I'd say the thieves outnumber F&G field people 100 to 1.    I crab about 10-12 times a year for decades and I have met only one fish and game person in his truck at a ramp.  While I had three clearly marked reflector floats connected to traps stolen within hours of dunking.   Then I started to hide the bitter line end A LOT better.   I would think making sure I paid my $2 license fee is kind of a waste of F&G time to put much effort into.

Also nutty thoughts of booby trapping the things with single edge razor blades embedded in the last 10 feet to the traps or spear guns is not a good way to go either.  Just hide it well with tiny floats or driven pegs on land.

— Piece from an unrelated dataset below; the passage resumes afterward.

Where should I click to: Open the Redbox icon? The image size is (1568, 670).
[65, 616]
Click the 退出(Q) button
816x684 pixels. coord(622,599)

You are at least using a float.

There are guys ( at least in south Jersey ) that are tying their pots off to stakes that are up in the grass ( like mguy says ). Or I've seen guys throw a cinder block up there with the rope attached. But the pot can be 15 or 20 feet off the bank. To me, even though it is marked with a "stake", that isn't clear or visible if you put it 5 feet off the water in the 4 foot high grass. You'd hope that everyone would have enough sense not to string them too far off the bank if they do it this way, but they don't.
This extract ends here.